══ Provided information

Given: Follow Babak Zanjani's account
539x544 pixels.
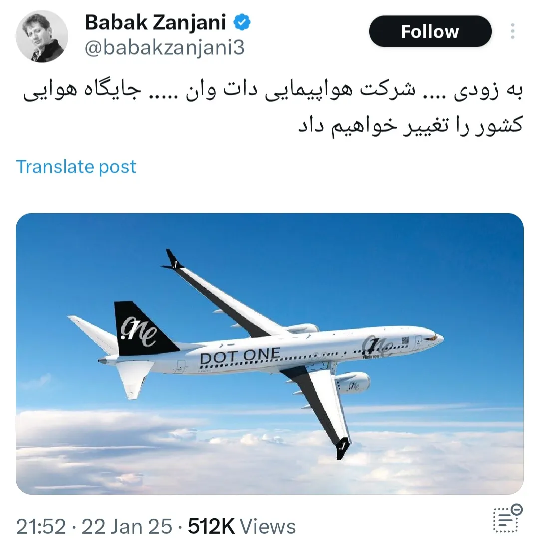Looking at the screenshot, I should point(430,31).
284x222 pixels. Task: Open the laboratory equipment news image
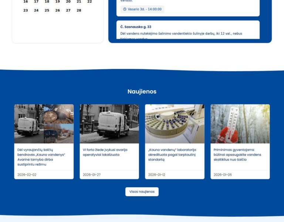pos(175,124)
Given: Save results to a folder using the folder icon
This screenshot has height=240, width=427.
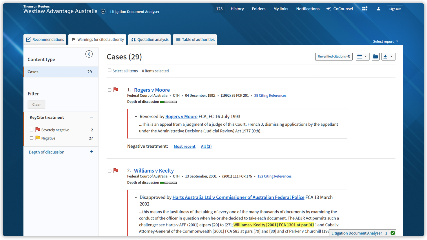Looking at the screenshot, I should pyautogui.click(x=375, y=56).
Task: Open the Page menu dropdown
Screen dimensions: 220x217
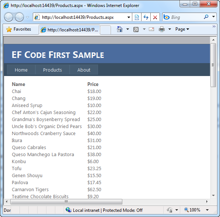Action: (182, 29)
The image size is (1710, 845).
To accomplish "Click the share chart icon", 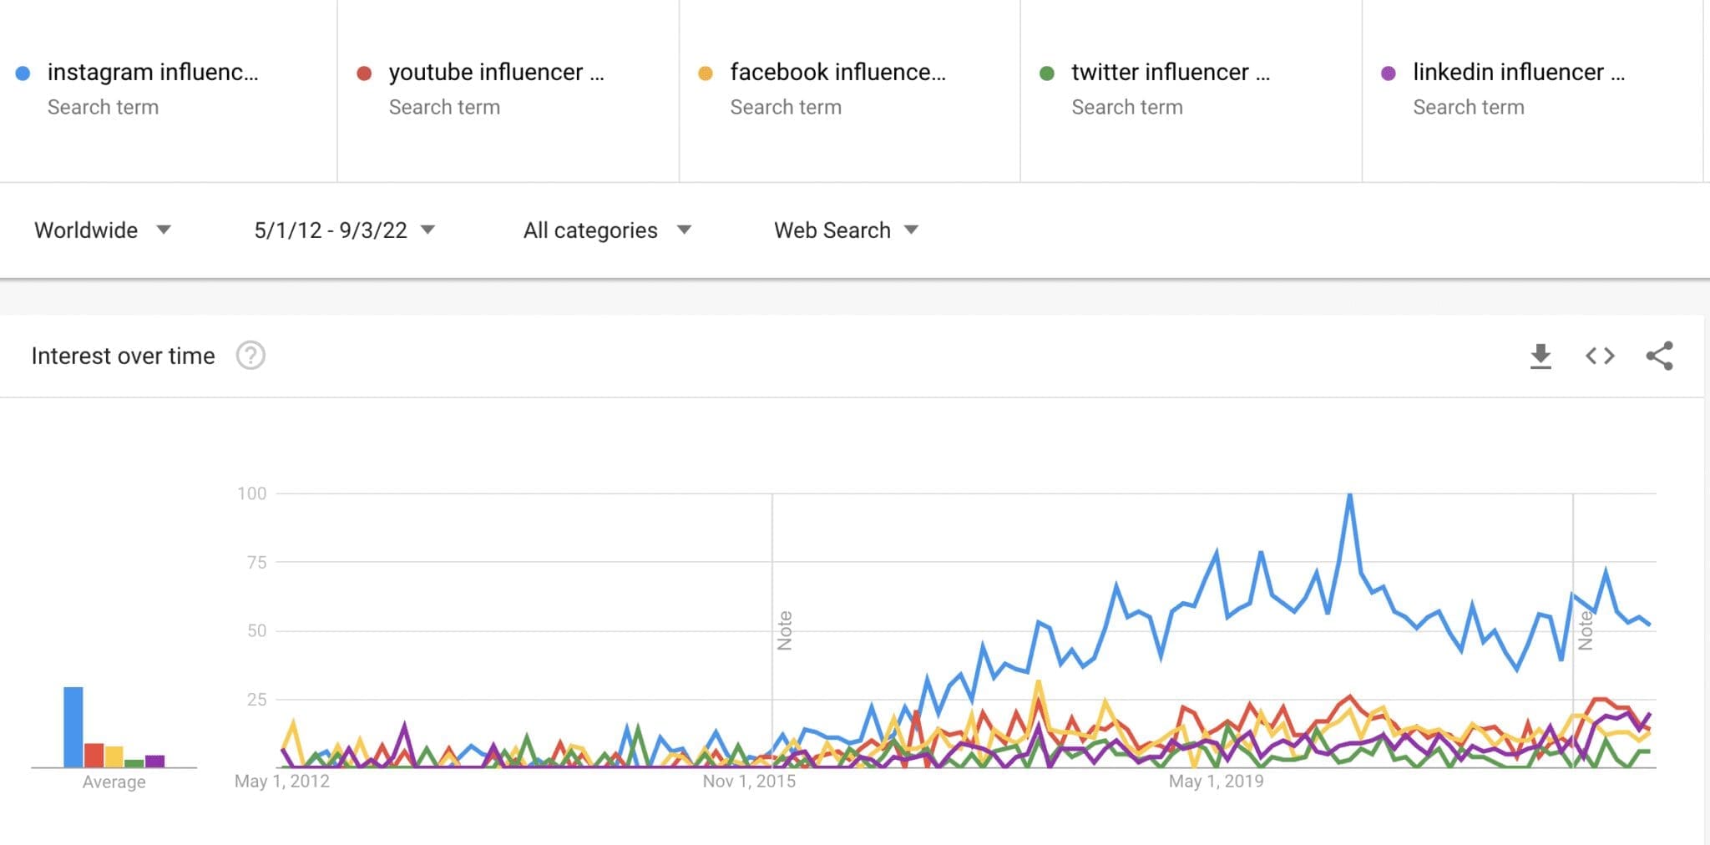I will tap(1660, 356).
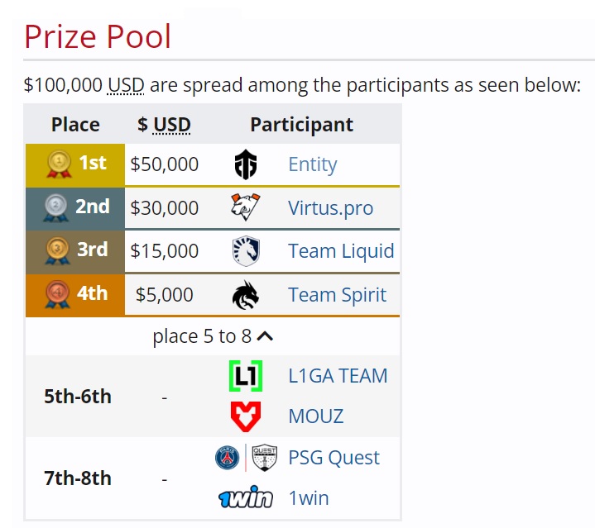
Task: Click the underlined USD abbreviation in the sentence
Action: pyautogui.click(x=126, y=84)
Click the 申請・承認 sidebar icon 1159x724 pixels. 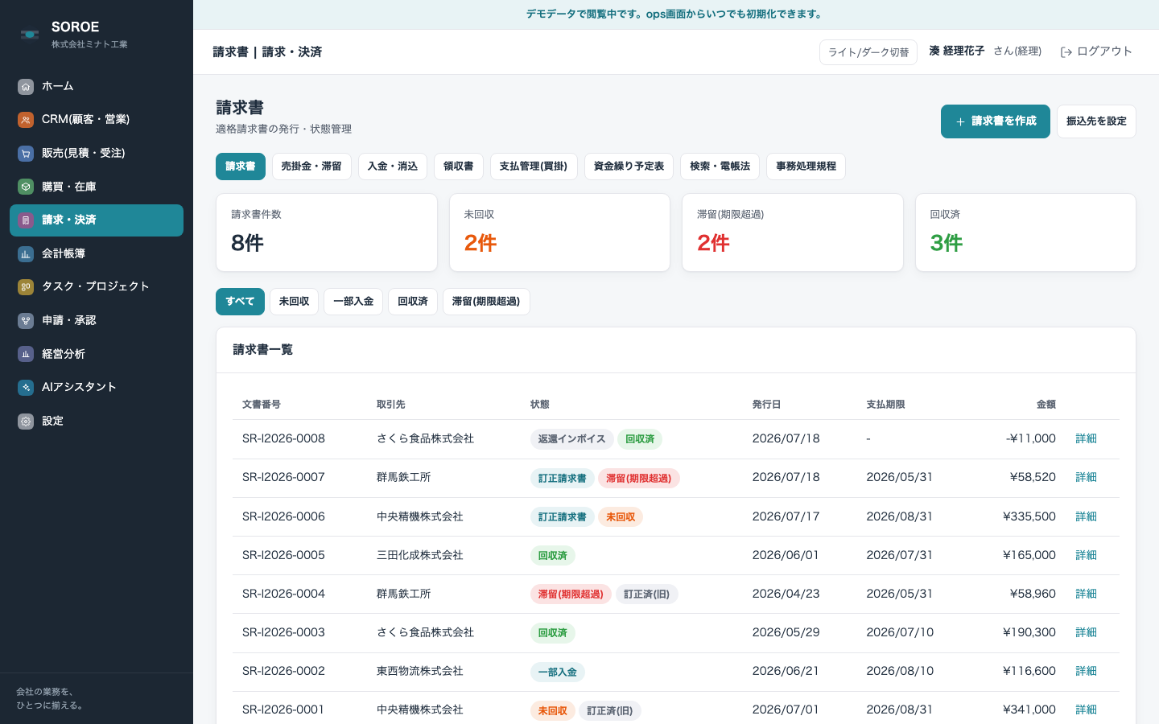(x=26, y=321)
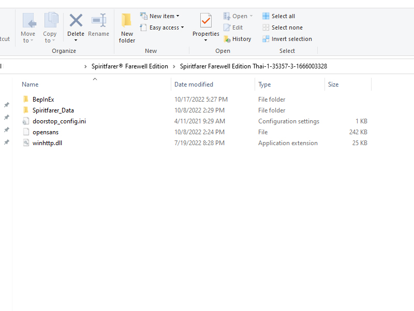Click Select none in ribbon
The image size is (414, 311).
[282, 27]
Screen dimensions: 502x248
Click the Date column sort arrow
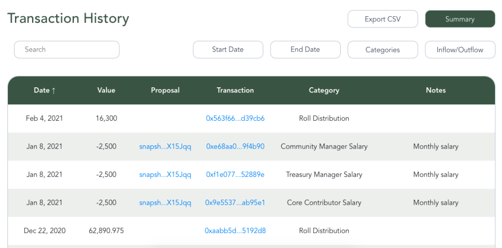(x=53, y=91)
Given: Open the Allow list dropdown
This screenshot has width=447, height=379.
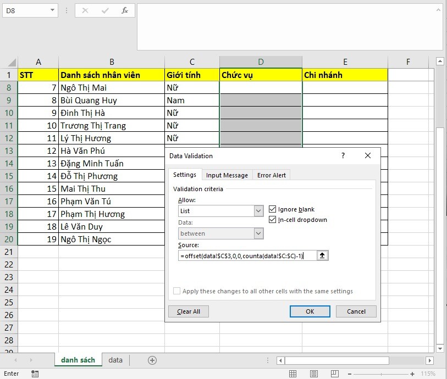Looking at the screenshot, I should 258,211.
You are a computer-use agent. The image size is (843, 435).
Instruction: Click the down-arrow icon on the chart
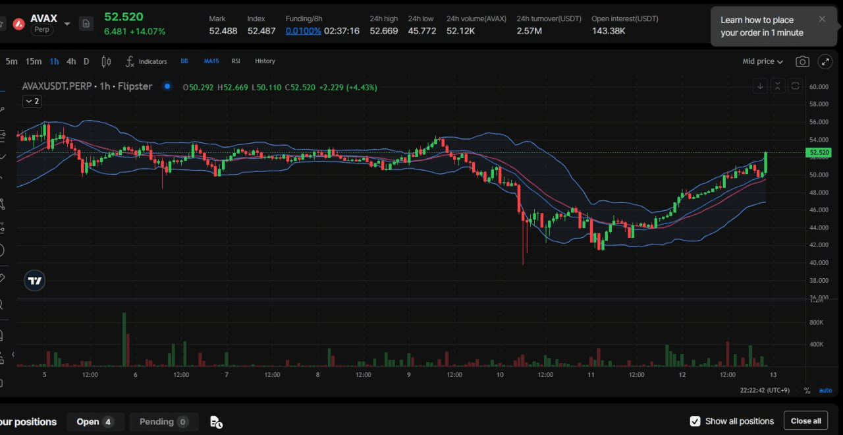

════

▸ **Exercise**: Please report every line among the entries that includes "dropdown".

▸ **Output for this exercise**:
Task: Open the Page menu dropdown
Given: Open the Allow list dropdown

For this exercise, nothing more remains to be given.